Mi abuela, Leo.

Hoy abrí la heladera y lloré. Real. Ustedes pensarán que soy estúpida, y no voy a negarlo. Pero encontré adentro un tesoro. Algo que me llevo muchos años atrás, donde el mejor plan de fin de semana era ir y hacer pijamadas con mi abuela. La que cumplía cualquier deseo. Como, por ejemplo, gelatina de durazno para el postre.

El diciembre pasado ella decidió que se quería ir. Nunca llore tanto como el día que la despedí en el hospital. No pensé nunca que esto podía pasar. No fui a su entierro, y siendo honesta, me porte como una mierda ante el dolor de mi viejo. Y odio admitir que, de todas las emociones, el dolor es la única que no se llevar bien, de hecho, lo ignoro. Siempre.

Pero hoy ver esa estúpida gelatina, sentir ese gusto ( totalmente químico y metálico) me hizo sentirla cerca, conmigo. Nunca voy a abrazar una piel tan suave, ni escuchar una voz tan cálida, y menos probar unos mates tan ricos ( y calientes, puta, siempre me quemaban hasta el alma).

Mi abuela era como todas las abuelas, la mejor abuela del mundo y de todos los mundos que existan.
☆ ☆ ☆ ☆
● OBJETIVO DEL EJERCICIO: Anotá todas las cosas que, según el texto sobre la abuela, quien escribe dice que nunca va a volver a hacer.

[Registros guardados]
☆ ☆ ☆ ☆
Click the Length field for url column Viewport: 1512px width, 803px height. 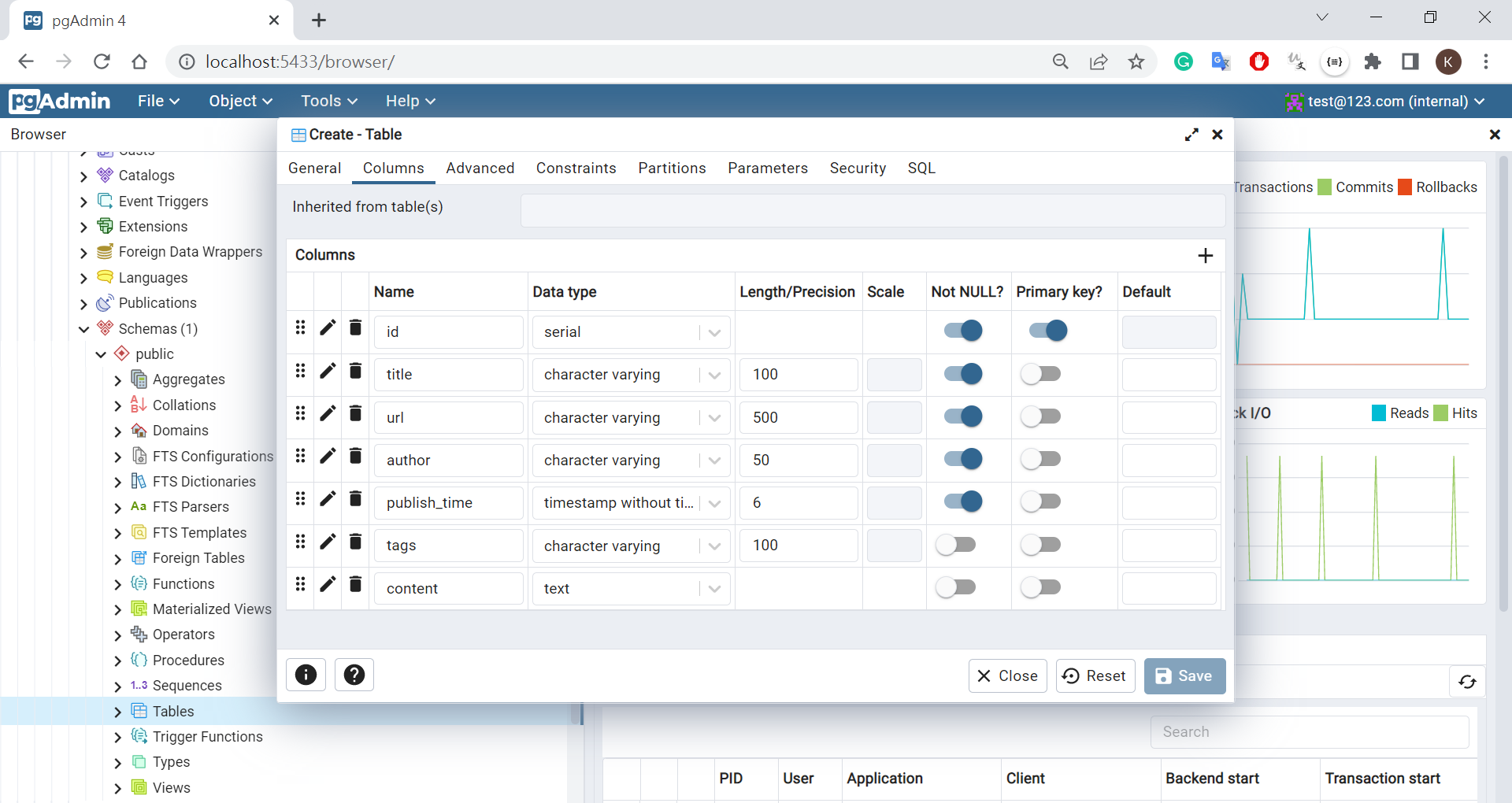[798, 417]
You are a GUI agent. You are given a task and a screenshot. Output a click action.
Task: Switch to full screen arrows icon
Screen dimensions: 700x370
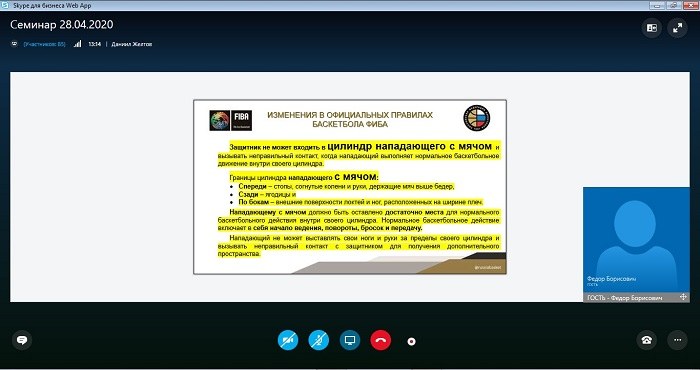tap(677, 28)
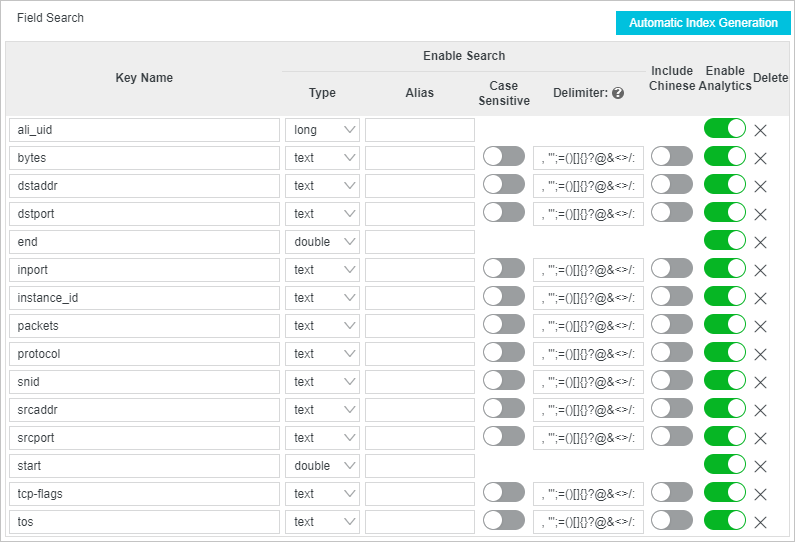795x542 pixels.
Task: Enable Case Sensitive for bytes field
Action: pos(503,157)
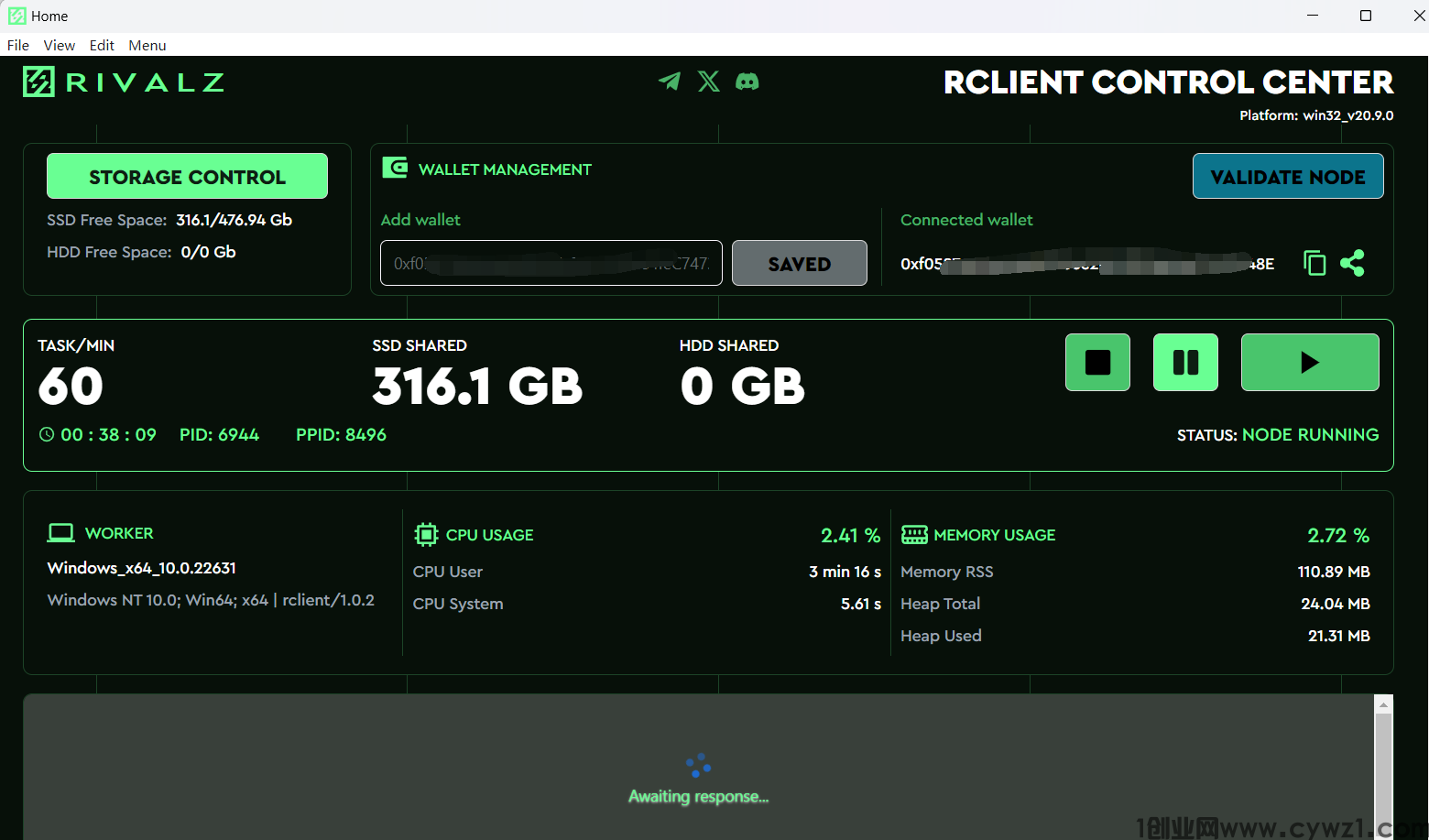This screenshot has height=840, width=1429.
Task: Click the Add wallet address field
Action: [x=551, y=263]
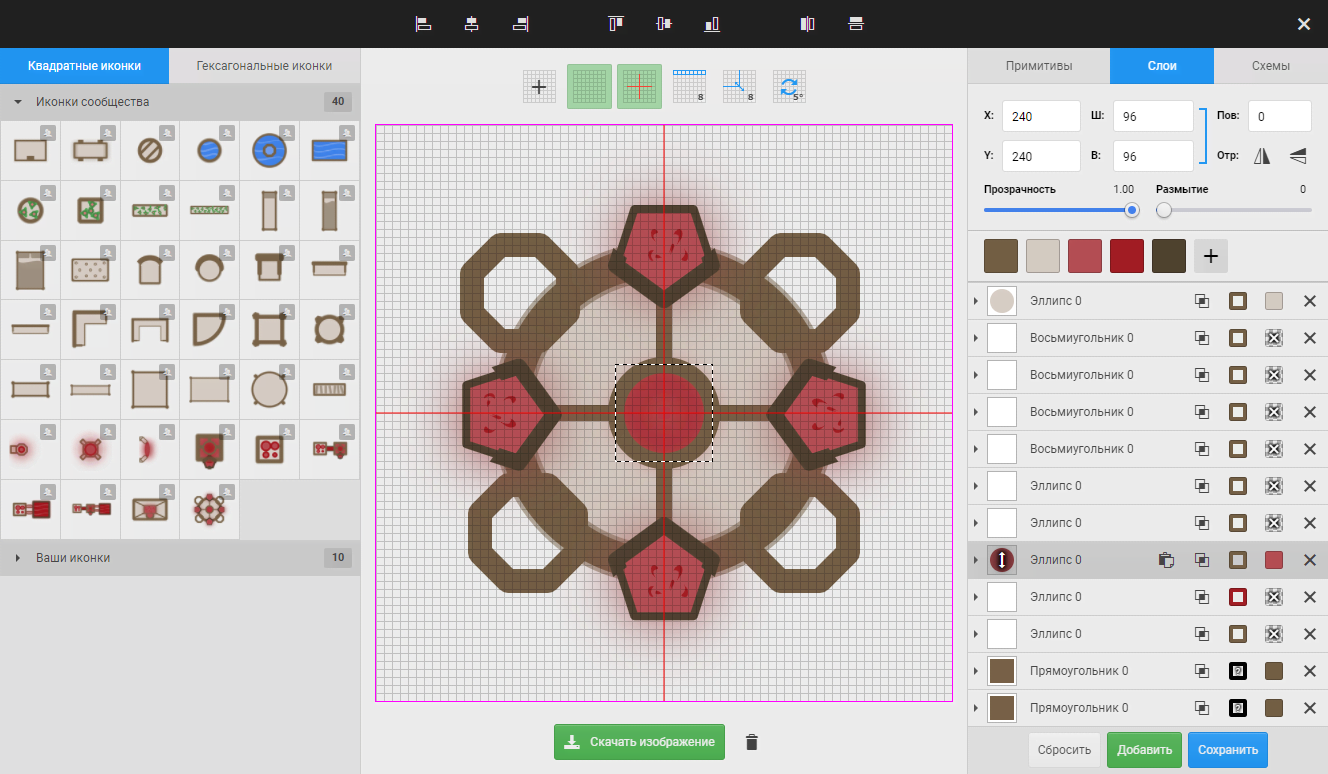Collapse the Иконки сообщества section
Screen dimensions: 1328x774
(18, 102)
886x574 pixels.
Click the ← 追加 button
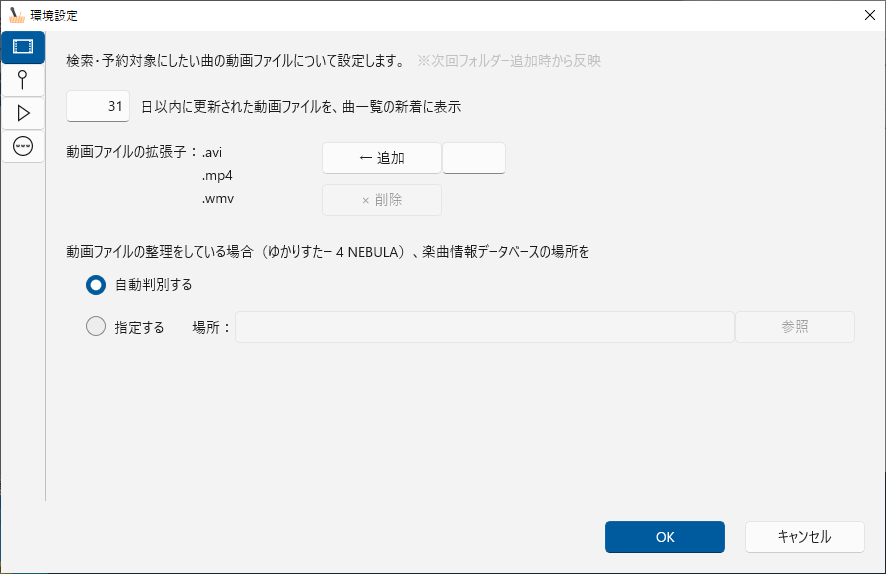pyautogui.click(x=382, y=158)
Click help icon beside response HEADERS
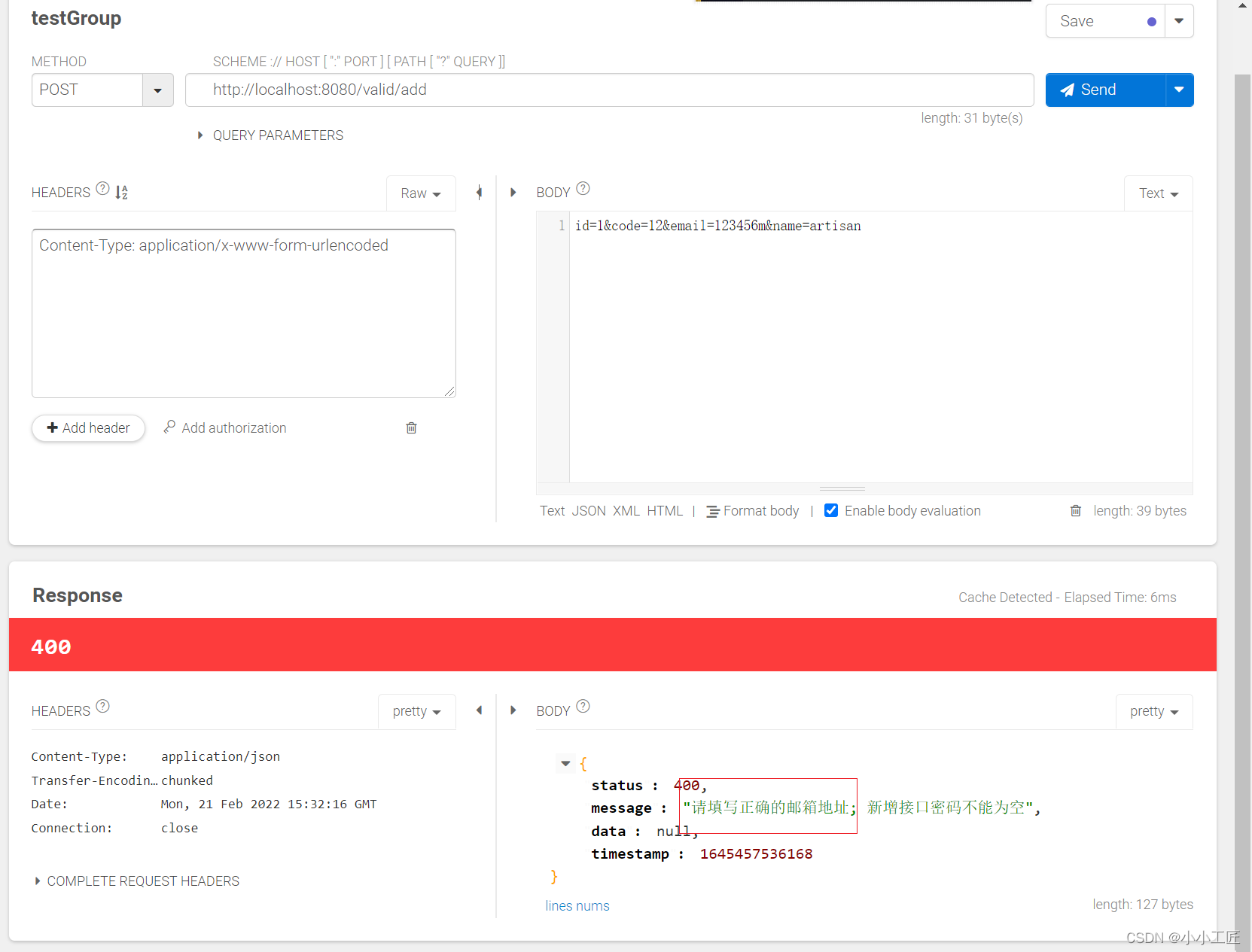Viewport: 1252px width, 952px height. coord(103,706)
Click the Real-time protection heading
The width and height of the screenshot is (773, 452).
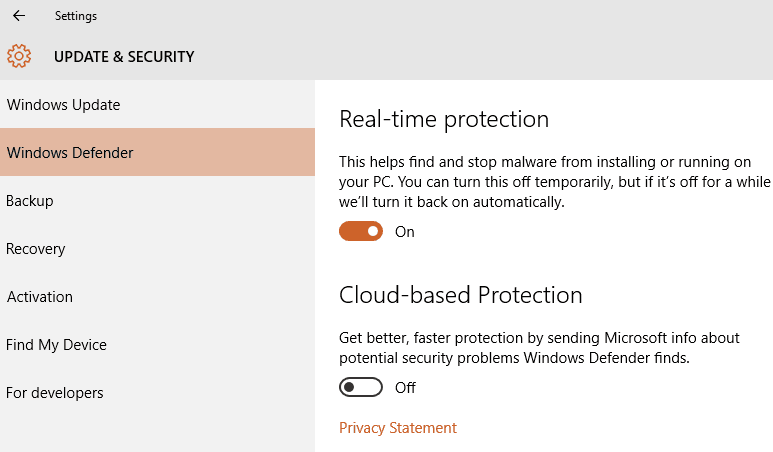pos(444,119)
☆ ☆ ☆ ☆
● SOLUCIÓN DESARROLLADA:
- Abrazar una piel tan suave.
- Escuchar una voz tan cálida.
- Probar unos mates tan ricos.